Work order ->
After locating the line with "Soutien (26, 2314)", retype it and every later line exactly, stopping at the end of the records.

[Stored data entries]
- Opening Delimiter -
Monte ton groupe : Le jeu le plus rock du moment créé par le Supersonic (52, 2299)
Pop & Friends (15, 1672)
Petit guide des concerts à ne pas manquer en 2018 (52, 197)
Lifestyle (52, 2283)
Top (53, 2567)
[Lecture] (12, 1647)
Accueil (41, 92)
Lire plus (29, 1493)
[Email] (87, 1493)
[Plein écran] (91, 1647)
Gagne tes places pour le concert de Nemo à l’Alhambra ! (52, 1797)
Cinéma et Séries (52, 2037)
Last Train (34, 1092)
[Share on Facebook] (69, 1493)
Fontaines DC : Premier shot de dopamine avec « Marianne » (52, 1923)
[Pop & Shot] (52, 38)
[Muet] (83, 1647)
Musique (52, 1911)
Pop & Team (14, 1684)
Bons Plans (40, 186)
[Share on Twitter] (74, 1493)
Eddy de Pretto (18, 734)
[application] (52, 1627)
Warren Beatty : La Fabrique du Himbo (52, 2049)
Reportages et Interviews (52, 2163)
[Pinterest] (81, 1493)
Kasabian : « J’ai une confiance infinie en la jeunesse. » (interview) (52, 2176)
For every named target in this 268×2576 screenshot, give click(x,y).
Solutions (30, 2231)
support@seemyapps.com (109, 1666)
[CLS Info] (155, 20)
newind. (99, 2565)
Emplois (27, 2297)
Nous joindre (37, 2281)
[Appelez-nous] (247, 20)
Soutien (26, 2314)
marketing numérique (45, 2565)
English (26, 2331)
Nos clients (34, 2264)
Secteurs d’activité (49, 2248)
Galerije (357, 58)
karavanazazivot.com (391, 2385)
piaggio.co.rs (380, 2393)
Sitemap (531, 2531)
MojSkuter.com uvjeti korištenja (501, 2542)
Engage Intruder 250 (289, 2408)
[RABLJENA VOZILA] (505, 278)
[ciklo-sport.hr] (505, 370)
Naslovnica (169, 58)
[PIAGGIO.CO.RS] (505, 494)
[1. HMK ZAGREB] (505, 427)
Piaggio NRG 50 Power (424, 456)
- Closing Delimiter -
Reply to the exercise ->
Soutien (26, 2314)
marketing numérique (45, 2565)
English (26, 2331)
Nos clients (34, 2264)
Secteurs d’activité (49, 2248)
Galerije (357, 58)
karavanazazivot.com (391, 2385)
piaggio.co.rs (380, 2393)
Sitemap (531, 2531)
MojSkuter.com uvjeti korištenja (501, 2542)
Engage Intruder 250 (289, 2408)
[RABLJENA VOZILA] (505, 278)
[ciklo-sport.hr] (505, 370)
Naslovnica (169, 58)
[PIAGGIO.CO.RS] (505, 494)
[1. HMK ZAGREB] (505, 427)
Piaggio NRG 50 Power (424, 456)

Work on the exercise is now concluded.